Esercizi da svolgere:
1) Rispondi alle seguenti domande sull'intervista sull'identità di genere:
(a) In quale città ha sede l'Osservatorio Nazionale sull'Identità di Genere?
(b) In quale percentuale dei casi, secondo quanto si dice, lo sviluppo atipico dell'identità di genere passa con l'adolescenza?
(c) Quante classi ci sono nella scuola frequentata dal figlio?
2) Continua l'intervista sull'identità di genere a partire dall'ultima frase riportata.

Brano proposto:
------------------------------------------------

Nel blog scrivi ‘siamo soli’, vista l’assenza di preparazione in Italia su tale argomento…
“Ci sono alcuni centri. L’Osservatorio Nazionale sull’Identità di Genere che ha base a Napoli, segue i pochi centri che si occupano di questo argomento in Italia. A Firenze avrebbero tutta la volontà di svilupparsi in maniera più strutturata, ad esempio. Ma loro, come tutti questi centri, trovano sempre opposizione, non è facile mandarli avanti.
Manca proprio l’informazione in generale. Andrebbe fatta con i pediatri, i medici di base, gli psicologi nelle scuole. Tanti adolescenti con cui ho parlato, hanno fatto lo stesso percorso: si erano sempre sentiti che c’era qualcosa che non andava ma non capivano cosa, poi si rassegnavano che quello fosse il loro carattere. Poi, guardando su internet, hanno trovato (ad esempio) video di un altro ragazzino che raccontava la propria storia e si sono rivisti. Insomma, se ci fosse un minimo di informazione in più, magari sia le famiglie che i ragazzi potrebbero cominciare prima a capire la situazione.
Certo, dicono che nel 90% dei casi lo sviluppo atipico dell’identità di genere passa con l’adolescenza. Intanto questi bambini – come mio figlio che ha iniziato da quando aveva un anno – fino a 12 anni ci devono arrivare. Se ci fosse un’informazione che porta a un accoglimento maggiore della società, non ti devi scervellare per capire come muoverti.
Succede spesso che questi bimbi non facciano più sport, non vogliono andare in piscina o al mare perché non sanno in quale spogliatoio entrare perché in quello dei maschietti vengono presi in giro e in quello delle femmine non possono entrare. Così è successo a mio figlio, lo guardavano tutti male nello spogliatoio dei maschi”.
Com’è la situazione scolastica in Italia?
“Gli insegnanti accolgono ma non sono preparati. Noi abbiamo la fortuna di essere in una scuola molto piccola, con pochi bimbi, ci sono solo tre classi: siamo in una sorta di isola felice. In una classe sono tutti suoi amici e in un’altra ci sono i compagni dell’altro figlio. Solo nella quinta ogni tanto c’è qualche bimbo che lo prende in giro ma lui sa come difendersi bene.

------------------------------------------------

Voci riportate:
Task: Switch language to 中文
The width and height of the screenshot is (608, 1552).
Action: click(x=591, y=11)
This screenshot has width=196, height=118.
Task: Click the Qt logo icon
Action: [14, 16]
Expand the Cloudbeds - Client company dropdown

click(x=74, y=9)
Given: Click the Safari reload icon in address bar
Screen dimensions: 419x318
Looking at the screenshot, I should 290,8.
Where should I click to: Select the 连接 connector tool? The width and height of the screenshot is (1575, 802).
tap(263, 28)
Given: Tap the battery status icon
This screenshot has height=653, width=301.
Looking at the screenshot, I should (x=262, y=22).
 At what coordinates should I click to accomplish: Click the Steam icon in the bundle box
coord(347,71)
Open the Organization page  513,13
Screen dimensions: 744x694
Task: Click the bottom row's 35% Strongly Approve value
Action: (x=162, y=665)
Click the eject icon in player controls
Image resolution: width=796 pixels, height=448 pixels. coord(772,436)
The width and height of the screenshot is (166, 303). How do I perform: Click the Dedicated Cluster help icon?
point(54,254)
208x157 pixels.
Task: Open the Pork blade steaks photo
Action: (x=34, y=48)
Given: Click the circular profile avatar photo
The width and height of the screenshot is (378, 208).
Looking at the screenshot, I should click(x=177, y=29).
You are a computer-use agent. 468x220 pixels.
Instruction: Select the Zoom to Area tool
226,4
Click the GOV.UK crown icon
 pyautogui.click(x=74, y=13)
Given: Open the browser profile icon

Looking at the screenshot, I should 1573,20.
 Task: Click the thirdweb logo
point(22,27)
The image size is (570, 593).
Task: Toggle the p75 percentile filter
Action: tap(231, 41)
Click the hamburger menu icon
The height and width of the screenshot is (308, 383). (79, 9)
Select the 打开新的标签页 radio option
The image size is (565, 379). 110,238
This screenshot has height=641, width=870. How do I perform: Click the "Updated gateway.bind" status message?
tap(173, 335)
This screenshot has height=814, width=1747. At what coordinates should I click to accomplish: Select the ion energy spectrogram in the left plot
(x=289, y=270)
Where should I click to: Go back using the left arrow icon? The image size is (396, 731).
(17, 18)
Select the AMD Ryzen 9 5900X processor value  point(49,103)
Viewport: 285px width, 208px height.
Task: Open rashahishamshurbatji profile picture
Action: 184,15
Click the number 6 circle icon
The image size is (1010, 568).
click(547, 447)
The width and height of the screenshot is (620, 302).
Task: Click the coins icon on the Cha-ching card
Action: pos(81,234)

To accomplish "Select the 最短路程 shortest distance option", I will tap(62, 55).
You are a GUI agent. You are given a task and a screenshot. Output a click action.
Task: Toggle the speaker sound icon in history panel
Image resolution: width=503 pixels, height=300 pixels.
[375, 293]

------------------------------------------------

Risposte:
1)
(a) A Napoli.
(b) Nel 90% dei casi.
(c) Tre.

2)
Le maestre sono sempre state accoglienti. Ho sempre spiegato tutto prima dell’inizio di ogni ciclo, sia della materna che delle elementari, chiedendo di segnalarmi eventuali problematiche che sarebbero potute uscire in classe. Per il resto, nessuno sa niente su queste cose, vuoto totale.
Lo scorso anno, in effetti, mio figlio era continuamente preso in giro e la maestra non sapeva più come uscirne, ha cercato aiuto ma non c’erano uffici o assistenti che sarebbero potuti intervenire. Siamo andati quindi insieme dalla psicologa dell’ambulatorio di disforia di genere per fare chiarezza su come agire. Non è facile: avevo ipotizzato di fare una riunione con i genitori per spiegare ma mi è venuto il dubbio potesse essere un accentuare la questione. Insomma preferivo lasciare la questione tra i bimbi”.
Come deve rapportarsi un genitore verso il proprio figlio?
“Lasciarli liberi, comprendere e non arrabbiarsi. In ogni caso, si deve imparare a mettersi nei panni degli altri. Si deve pensare: ‘Se fosse mia figlia che fa il maschiaccio, cosa farei?’. Se una bambina ti chiede a carnevale di vestirla da Superman, tu lo accetti e se qualcuno te lo fa notare, ci fai una battuta su. Ecco, bisognerebbe reagire così sempre.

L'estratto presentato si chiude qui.